Simultaneous mapping of epigenetic inter-haplotype, inter-cell and inter-individual variation via the discovery of jointly regulated CpGs in pooled sequencing data

In the post-GWAS era, great interest has arisen in the mapping of epigenetic inter-individual variation towards investigating the emergence of phenotype in health and disease. Relevant DNA methylation methodologies - epigenome-wide association studies (EWAS), methylation quantitative trait loci (mQTL) mapping and allele-specific methylation (ASM) analysis - can each map certain sources of epigenetic variation and all depend on matching phenotypic/genotypic data. Here, to avoid these requirements, we developed Binokulars, a novel randomization test that identifies signatures of joint CpG regulation from reads spanning multiple CpGs.

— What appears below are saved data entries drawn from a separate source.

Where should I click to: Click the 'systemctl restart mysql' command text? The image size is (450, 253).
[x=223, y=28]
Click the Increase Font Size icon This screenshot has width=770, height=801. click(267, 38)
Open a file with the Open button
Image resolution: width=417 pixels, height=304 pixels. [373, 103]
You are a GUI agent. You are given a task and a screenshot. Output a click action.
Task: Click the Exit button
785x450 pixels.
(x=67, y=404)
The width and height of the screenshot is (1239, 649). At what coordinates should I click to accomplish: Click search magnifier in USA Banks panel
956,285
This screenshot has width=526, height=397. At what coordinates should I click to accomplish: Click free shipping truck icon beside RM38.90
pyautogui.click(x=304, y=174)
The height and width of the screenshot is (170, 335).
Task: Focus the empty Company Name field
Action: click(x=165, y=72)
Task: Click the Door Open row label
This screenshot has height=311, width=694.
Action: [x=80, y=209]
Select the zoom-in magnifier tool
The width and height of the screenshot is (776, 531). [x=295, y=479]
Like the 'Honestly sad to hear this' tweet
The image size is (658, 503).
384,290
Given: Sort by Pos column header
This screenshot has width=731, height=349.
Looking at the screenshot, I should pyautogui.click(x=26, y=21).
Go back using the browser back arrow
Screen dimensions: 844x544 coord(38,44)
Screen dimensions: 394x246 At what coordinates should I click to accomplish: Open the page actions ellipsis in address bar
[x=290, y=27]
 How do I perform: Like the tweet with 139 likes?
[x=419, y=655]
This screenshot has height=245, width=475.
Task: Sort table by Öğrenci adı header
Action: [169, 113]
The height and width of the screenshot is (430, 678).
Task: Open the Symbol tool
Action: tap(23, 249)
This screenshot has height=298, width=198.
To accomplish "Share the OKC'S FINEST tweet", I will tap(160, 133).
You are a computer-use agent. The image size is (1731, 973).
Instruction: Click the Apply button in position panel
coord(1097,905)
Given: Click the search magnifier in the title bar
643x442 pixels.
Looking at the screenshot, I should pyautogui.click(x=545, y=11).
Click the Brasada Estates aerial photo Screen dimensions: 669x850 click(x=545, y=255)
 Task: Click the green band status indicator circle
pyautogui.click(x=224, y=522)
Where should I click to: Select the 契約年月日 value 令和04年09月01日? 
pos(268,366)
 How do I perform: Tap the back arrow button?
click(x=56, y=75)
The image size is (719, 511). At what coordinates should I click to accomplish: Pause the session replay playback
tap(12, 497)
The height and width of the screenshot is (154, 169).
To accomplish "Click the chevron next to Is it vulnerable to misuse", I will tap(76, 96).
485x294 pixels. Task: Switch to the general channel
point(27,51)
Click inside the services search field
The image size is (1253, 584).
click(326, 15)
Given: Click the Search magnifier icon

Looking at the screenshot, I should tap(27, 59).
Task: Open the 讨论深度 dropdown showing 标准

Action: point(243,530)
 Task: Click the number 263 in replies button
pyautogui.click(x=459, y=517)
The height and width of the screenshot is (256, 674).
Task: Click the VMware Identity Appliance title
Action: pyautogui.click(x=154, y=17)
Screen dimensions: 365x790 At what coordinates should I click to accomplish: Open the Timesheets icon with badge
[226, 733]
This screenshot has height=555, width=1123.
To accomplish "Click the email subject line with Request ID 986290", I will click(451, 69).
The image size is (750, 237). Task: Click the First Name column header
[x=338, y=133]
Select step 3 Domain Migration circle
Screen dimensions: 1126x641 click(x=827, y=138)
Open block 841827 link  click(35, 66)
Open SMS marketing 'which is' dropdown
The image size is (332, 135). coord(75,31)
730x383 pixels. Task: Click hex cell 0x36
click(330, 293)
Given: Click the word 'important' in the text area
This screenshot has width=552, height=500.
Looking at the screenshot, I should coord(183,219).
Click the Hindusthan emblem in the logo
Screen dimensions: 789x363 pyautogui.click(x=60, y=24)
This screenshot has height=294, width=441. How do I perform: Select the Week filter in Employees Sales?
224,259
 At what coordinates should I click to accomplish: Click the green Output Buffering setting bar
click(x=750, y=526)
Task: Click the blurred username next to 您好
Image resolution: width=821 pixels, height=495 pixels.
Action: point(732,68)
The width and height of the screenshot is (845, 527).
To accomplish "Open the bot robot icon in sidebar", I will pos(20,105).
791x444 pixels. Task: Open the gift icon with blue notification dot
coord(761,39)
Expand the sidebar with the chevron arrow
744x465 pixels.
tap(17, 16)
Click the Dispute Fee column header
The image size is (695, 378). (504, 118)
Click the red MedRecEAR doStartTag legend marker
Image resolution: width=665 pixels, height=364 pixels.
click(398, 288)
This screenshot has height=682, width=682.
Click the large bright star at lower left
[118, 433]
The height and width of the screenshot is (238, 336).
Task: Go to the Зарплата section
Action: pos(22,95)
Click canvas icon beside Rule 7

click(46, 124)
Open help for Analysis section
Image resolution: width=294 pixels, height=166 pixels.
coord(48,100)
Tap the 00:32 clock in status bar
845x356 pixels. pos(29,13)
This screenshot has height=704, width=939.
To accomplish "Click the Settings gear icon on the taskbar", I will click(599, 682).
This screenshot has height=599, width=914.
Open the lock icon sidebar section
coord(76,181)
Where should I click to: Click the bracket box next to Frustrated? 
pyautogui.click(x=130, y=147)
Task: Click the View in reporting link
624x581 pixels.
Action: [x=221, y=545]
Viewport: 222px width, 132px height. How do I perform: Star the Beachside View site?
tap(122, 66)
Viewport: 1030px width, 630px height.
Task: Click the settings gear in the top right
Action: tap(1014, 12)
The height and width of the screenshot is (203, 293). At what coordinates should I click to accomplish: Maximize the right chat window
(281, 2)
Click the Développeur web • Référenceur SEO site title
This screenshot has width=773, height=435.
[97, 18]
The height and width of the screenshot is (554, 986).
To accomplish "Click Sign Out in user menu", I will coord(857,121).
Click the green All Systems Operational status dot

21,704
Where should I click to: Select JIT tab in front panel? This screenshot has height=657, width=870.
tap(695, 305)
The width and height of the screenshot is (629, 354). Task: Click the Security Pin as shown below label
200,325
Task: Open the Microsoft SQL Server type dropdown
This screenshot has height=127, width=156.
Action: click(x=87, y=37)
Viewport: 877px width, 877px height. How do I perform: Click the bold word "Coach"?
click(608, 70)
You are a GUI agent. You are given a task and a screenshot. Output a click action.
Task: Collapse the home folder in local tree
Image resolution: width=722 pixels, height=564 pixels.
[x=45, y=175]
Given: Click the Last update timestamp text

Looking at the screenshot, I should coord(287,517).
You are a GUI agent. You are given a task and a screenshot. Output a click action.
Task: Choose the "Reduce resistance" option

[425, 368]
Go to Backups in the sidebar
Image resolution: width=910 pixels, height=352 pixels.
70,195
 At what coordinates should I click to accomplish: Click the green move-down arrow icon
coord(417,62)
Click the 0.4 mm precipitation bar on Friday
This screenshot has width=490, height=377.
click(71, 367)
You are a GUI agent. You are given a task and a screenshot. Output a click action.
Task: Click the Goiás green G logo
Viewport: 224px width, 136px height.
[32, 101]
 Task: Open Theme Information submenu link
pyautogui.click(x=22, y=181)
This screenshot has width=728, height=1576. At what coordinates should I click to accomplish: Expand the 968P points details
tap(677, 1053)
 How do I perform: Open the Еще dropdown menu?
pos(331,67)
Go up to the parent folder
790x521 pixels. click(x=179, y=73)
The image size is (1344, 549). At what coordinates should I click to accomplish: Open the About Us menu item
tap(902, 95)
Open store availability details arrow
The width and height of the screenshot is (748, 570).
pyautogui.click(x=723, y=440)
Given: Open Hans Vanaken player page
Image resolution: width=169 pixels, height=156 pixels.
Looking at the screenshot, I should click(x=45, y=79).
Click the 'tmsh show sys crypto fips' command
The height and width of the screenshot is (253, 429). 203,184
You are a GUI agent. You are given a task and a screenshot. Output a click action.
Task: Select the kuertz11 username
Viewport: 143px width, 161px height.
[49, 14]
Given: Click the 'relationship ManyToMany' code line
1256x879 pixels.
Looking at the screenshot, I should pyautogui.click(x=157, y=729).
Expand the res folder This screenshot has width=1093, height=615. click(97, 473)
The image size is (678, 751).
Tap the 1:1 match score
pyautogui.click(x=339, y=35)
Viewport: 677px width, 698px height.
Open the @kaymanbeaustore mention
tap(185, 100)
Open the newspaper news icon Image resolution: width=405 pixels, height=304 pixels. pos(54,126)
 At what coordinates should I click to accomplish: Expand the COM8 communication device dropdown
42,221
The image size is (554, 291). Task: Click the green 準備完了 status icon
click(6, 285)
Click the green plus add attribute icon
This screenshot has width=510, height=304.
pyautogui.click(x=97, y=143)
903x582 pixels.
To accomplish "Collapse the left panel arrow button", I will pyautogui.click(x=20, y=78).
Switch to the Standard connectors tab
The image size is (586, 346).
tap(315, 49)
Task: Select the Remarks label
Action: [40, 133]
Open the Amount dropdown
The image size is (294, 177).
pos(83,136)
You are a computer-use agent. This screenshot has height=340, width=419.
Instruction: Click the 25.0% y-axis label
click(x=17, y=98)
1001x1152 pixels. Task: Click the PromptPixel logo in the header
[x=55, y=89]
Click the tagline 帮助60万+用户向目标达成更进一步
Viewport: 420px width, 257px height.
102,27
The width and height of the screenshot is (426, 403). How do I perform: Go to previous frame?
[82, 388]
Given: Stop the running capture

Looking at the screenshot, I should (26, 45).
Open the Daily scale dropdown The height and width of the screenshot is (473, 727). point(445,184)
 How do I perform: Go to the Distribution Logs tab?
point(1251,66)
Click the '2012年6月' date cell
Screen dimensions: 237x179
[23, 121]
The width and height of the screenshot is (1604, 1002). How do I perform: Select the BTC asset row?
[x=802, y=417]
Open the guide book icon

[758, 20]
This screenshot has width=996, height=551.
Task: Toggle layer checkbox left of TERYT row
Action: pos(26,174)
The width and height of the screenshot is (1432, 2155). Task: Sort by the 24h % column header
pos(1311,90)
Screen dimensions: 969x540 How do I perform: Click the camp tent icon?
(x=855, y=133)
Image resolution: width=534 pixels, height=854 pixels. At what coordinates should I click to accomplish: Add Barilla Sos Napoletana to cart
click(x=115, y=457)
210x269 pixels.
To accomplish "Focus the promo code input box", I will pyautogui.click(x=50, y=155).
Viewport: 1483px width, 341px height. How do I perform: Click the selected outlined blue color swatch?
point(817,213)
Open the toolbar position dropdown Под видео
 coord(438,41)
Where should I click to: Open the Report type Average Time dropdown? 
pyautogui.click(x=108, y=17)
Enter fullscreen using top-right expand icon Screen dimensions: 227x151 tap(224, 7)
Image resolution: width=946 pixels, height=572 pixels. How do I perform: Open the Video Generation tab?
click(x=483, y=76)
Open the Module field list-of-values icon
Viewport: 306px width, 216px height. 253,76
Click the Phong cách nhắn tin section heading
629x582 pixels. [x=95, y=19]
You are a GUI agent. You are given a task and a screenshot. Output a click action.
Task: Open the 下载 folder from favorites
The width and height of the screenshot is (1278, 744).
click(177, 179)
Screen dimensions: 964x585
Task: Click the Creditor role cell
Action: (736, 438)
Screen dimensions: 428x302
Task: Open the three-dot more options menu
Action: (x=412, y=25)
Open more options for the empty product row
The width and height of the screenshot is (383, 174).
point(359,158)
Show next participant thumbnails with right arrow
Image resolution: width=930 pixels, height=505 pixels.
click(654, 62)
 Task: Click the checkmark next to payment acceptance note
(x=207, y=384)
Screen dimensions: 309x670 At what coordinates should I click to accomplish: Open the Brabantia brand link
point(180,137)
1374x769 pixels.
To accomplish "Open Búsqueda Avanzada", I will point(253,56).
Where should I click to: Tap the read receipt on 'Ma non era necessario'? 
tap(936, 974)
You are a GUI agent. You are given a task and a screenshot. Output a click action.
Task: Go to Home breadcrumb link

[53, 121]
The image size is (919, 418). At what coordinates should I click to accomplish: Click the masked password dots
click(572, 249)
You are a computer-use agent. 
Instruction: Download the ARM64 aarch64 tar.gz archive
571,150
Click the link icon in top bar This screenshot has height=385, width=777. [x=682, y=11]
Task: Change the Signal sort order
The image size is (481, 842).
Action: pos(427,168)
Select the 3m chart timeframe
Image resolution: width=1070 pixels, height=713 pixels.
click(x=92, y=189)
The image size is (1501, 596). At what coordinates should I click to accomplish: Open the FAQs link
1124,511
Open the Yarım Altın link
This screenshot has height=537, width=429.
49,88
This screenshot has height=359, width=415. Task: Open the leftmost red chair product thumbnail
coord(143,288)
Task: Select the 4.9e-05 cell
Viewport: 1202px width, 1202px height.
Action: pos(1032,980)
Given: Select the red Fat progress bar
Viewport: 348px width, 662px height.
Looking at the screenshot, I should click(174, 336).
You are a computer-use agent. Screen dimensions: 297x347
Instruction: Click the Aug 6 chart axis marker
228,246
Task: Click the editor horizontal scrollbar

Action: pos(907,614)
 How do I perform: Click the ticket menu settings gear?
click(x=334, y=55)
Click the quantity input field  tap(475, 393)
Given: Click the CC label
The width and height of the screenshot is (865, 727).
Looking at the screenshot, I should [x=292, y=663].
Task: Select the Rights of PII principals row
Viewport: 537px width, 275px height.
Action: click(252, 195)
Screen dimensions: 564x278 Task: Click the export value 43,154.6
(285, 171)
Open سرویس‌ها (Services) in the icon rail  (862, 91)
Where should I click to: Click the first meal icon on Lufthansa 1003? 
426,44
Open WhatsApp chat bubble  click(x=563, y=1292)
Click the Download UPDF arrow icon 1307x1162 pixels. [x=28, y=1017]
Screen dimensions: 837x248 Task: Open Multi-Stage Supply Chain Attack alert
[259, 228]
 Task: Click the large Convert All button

We tested and benchmarked our novel approach against EWAS and ASM on pooled whole-genome bisulfite sequencing (WGBS) data from whole blood, sperm and combined. As a result, Binokulars simultaneously discovered regions associated with imprinting, cell type- and tissue-specific regulation, mQTL, ageing and other (still unknown) epigenetic processes. To verify examples of mQTL and polymorphic imprinting, we developed JRC_sorter, another novel tool that classifies regions based on epigenotype models, which we deployed on non-pooled WGBS data from cord blood. In the future, this approach can be applied on larger pools to simultaneously map and characterise inter-haplotype, inter-cell and inter-individual variation in DNA methylation in a cost-effective fashion, a relevant pursuit towards phenome-mapping in the post-GWAS era. ### Competing Interest Statement The authors have declared no competing interest.